As someone who relies on the health service and the state for my survival, I simply have a healthy distrust of giving either of them any more power over my life – and death – than they already have. Though some people want the right to die, many of us are still fighting for the right to exist. That’s why I’m part of Not Dead Yet, an international network of disabled people who oppose a law that would give the state and the medical profession potentially even more involvement in many ill and disabled people’s lives.

While I was making the documentary, a disabled friend had a serious but completely treatable condition yet was placed in a frailty ward – a place for older people (and my friend) where the support provided was more about cups of teas than CAT scans, and where, on one night, none of the staff were qualified to provide her with a cannula for pain relief as she screamed in agony. It was “lucky” that she had a life-threatening seizure that put her in intensive care, because that’s when the medical staff began to provide active care. But still she woke to find “Do not resuscitate” (DNR) written on her notes without her consent. It was a tough time.

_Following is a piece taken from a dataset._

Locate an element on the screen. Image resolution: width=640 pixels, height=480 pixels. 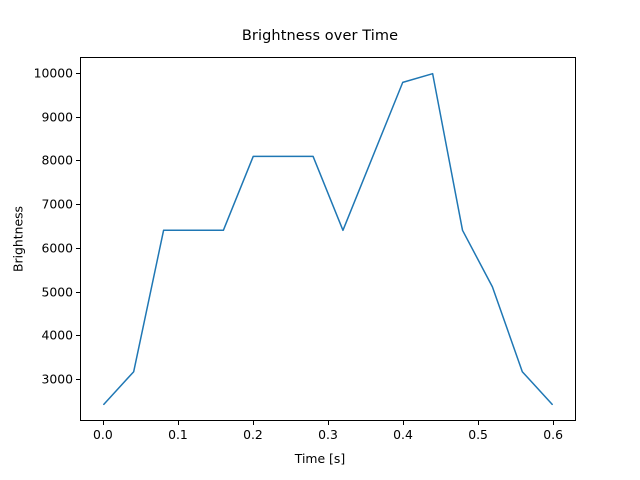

A month later, another of my closest friends, who is also a disabled person, had a similar adventure. The district nurses who visited him day after day failed to notice the delirium that sepsis had caused until he was rushed into hospital with near-total organ failure. And there, despite his fervent opposition to a DNR, there was one on his notes, too. His partner and brother, my partner and I and a palliative care consultant I know from this campaign worked through the night to have this removed. The next day in a “the end is nigh” conference with his doctors, they were shocked to hear that this 58-year-old disabled man in a wheelchair had any kind of life – any kind of quality of life.

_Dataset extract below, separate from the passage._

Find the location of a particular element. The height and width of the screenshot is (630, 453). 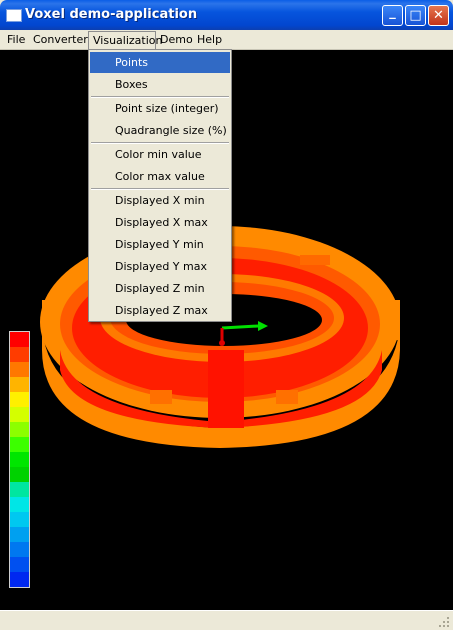

menu-file: File is located at coordinates (16, 40).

Both of these friends will be joining the rest of us who are passionately protesting against assisted suicide outside the Houses of Parliament tomorrow. We’ll be there because we fear that this law will further enshrine these misconceptions, underestimations and stereotypes – and the inherent inequality that exists for ill, older and disabled people. There are too many anecdotes about disabled people having to fight the insidious, unconscious bias that says people who have certain conditions, look a certain way or need care or support might just be better off dead. And we remember the early days of Covid when the death tolls rose, with the reassurance from behind the podium that those dying were only people with “underlying health conditions”. As someone who fitted that definition, I was so frightened at seeing myself as a statistic every single day that I resorted to my survival mode of humour and tweetedthat I might as well change my name to Underlying Health Condition, just to cut out the middle man. In case you’re wondering, I never did.

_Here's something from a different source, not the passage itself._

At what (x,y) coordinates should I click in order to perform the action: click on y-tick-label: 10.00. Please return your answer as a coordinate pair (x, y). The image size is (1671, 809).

During that time, many of us feared that if we ended up in hospital we wouldn’t stand a chance of ever leaving. They were dark times for everyone and difficult choices were being made in impossible circumstances. Decisions over who should get the bed or the ventilator or the resources, however, felt very personal: “frailty scores” meant those of us who needed help with basic daily tasks were, even briefly, placed lower down the list of priorities. Infected people were moved into residential care homes with older, frailer residents. Letters went out to similar homes including those for people with learning difficulties to suggest “blanket” DNR orders. If we learned anything from the Covid-19 pandemic – so far – it is perhaps that some people’s lives aren’t valued as much as others.

Leadbeater has repeatedly suggested that we need to put our faith in medical professionals, lawyers and judges. But many doctors and judges admit they are fallible. My experiences and those of many other disabled people, also show this is true. And faith in our current broken systems and the people trying their best within them doesn’t feel like a gold-standard safeguard to me.

As long as the lives of marginalised people are seen as more disposable than others, how can any safeguards truly protect us from the potential abuses, coercion and mistakes that will come if assisted suicide is legalised?

That’s why I made the documentary. And that’s why I urge MPs to watch Better Off Dead? before this life-and-death vote.